The Kohinoor

It is natural that every historical event inevitably descends to the present generation — though centuries had elapsed since the event.



By (Yasmin Banu, Abu Dhabi)

Published: Mon 25 Feb 2013, 8:17 PM

Last updated: Sat 4 Apr 2015, 7:47 AM

The request of the Indians to return the ‘Kohinoor diamond’ (Mountain of Light) to the visiting British Prime Minister David Cameron or apologise for the massacre in Jalianwala Bagh emphasises the same spirit.

Though not a historian to have an impeccable insight of the events but our school history books reveal a slight brush of the bruised past. From time immemorial, the Indian subcontinent was vulnerable to relentless invasions.

On the geographical frontier, the Khyber Pass gave them free access from Central Asia for various dynasties that ruled India, including the Mughals.

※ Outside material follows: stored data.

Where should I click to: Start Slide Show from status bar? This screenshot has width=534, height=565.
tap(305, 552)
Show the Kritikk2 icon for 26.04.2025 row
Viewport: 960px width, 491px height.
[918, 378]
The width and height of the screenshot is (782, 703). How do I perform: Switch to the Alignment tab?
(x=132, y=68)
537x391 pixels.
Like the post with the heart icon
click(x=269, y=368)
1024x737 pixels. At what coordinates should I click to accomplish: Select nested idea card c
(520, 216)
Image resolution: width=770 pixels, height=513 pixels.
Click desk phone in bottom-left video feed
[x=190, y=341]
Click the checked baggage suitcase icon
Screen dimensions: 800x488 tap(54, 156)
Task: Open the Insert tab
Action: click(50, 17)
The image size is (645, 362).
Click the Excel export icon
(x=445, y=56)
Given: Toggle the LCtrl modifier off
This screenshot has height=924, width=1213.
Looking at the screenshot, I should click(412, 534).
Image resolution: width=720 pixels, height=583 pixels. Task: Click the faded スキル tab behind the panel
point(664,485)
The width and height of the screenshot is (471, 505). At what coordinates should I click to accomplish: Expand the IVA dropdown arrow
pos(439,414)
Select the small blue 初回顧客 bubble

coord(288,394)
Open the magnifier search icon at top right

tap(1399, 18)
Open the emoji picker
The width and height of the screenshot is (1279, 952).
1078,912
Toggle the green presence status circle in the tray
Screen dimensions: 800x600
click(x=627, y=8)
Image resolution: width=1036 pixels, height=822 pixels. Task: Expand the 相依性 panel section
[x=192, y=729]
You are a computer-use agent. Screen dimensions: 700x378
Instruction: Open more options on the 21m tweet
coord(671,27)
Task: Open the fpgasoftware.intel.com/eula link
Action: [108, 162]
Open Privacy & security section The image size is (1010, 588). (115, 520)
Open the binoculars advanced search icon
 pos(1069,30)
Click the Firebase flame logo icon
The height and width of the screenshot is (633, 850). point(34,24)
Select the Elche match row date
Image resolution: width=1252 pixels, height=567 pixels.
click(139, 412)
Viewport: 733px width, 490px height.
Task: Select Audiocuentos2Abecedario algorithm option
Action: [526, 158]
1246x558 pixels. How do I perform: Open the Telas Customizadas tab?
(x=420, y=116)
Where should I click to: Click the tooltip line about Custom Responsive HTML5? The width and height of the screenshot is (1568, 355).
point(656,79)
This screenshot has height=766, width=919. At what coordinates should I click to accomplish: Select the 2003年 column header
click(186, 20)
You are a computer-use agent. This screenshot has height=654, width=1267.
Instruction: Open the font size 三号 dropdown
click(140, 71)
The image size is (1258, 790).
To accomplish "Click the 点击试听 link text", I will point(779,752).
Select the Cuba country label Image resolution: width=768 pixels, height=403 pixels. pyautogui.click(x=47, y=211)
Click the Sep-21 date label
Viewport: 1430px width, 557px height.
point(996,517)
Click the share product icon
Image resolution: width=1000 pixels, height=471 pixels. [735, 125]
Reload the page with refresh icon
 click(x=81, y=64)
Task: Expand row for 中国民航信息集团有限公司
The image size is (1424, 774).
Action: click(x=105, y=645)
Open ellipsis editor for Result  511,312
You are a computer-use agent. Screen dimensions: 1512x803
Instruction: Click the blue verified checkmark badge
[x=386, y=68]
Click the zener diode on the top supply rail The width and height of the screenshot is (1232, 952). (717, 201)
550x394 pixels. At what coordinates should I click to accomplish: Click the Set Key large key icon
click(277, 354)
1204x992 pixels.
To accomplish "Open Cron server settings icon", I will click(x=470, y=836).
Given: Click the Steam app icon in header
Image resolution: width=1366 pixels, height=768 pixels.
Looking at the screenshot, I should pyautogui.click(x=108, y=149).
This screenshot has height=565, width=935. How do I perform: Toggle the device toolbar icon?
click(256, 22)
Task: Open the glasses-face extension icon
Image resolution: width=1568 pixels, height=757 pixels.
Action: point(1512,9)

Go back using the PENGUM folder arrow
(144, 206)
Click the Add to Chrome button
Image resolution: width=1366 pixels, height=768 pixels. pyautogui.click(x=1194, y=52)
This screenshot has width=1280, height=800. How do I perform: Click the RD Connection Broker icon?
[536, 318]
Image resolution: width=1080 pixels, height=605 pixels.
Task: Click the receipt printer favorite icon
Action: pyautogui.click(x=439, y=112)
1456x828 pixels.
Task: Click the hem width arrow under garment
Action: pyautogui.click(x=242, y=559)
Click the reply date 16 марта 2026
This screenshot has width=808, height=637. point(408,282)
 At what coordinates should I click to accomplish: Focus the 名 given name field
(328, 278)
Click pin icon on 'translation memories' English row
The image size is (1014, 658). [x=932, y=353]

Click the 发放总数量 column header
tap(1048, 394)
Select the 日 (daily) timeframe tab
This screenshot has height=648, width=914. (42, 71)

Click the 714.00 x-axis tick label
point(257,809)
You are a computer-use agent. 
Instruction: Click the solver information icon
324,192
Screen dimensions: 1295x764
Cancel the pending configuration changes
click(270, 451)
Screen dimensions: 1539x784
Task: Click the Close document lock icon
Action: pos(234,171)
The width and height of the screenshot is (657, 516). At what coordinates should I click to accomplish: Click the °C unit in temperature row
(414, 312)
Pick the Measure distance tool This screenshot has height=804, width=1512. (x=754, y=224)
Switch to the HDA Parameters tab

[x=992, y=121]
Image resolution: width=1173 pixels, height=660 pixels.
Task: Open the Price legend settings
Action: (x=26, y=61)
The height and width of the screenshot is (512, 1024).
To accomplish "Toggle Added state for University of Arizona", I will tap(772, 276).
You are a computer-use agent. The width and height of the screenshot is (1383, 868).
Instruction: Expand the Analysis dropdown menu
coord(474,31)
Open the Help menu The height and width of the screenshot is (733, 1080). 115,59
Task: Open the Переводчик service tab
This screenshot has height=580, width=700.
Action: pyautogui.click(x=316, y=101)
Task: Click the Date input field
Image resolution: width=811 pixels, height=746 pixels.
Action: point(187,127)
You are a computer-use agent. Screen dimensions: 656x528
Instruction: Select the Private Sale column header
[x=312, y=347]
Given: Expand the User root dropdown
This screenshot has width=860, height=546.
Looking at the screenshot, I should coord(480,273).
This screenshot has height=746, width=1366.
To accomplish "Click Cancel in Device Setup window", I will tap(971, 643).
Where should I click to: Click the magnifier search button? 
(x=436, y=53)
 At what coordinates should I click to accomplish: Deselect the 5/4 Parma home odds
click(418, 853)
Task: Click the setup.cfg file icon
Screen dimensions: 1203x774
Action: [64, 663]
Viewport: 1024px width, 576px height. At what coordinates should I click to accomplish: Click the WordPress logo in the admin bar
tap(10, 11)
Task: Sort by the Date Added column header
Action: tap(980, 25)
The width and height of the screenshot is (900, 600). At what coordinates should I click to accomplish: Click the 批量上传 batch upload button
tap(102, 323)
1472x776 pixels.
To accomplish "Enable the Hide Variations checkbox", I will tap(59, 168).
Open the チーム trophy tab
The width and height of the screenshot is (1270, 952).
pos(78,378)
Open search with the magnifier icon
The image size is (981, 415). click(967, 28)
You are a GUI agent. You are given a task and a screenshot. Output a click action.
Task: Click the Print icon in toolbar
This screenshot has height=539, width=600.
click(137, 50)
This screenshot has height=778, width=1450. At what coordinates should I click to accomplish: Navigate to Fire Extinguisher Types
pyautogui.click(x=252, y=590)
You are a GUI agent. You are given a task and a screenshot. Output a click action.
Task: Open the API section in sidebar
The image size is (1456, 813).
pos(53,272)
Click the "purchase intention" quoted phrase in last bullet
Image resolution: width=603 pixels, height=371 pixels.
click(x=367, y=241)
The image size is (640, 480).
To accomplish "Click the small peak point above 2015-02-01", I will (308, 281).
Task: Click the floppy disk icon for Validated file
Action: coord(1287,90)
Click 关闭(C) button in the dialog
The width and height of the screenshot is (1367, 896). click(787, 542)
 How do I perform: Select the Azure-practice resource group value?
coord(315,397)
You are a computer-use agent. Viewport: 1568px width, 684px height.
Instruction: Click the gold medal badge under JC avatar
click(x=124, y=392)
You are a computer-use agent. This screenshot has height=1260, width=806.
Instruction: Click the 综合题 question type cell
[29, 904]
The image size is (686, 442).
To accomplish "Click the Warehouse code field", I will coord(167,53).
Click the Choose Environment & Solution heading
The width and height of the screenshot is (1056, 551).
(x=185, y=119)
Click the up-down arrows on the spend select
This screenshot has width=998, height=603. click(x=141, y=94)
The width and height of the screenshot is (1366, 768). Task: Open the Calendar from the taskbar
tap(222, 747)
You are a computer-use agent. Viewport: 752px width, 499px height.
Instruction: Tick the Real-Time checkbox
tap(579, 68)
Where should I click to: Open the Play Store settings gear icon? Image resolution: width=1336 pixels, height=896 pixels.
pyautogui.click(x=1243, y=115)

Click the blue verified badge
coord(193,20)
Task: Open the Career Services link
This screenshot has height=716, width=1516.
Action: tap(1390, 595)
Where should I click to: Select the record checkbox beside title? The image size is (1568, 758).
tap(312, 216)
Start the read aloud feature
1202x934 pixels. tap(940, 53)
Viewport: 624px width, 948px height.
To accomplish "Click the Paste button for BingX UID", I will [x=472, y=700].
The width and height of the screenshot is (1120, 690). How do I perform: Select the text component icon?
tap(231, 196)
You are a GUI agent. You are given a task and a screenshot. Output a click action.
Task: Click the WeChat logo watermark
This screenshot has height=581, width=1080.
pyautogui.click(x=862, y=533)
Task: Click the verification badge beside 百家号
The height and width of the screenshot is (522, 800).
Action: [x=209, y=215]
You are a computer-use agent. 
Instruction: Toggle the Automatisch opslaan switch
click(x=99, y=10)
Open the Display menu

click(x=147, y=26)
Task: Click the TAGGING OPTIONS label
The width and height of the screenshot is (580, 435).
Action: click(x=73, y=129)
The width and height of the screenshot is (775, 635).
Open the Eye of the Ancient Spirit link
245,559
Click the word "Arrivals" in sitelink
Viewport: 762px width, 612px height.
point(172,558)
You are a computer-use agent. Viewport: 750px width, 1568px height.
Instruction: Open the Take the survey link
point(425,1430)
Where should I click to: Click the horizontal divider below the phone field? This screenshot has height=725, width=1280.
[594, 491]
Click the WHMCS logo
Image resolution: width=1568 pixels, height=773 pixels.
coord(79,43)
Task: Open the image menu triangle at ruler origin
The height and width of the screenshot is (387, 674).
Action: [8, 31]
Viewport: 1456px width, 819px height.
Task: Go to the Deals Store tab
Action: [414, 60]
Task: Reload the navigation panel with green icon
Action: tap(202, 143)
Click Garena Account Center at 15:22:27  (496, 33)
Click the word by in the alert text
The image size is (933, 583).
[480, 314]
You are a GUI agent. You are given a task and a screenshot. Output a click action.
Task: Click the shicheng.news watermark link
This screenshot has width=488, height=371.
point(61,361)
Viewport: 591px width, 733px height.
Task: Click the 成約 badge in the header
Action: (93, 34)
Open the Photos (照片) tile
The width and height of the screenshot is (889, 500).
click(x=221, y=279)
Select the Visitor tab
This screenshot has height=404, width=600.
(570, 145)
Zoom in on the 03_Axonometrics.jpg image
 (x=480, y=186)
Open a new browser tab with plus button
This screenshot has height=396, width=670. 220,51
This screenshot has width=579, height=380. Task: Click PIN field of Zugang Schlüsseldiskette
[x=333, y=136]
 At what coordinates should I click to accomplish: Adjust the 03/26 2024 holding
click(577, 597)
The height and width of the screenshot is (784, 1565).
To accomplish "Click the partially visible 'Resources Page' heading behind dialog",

The fertile and rich belt of northern Indian was ruthlessly plundered and wealth vanished from the land. Various battles 
at distinct junctures highlighted the supremacy to get control 
of the region. The Kohinoor 
that was found from South 
India traveled various kingdoms before landing in the court of the Mughals.

As history reveals there are no permanent nemeses nor an everlasting allies but only permanent interests to serve.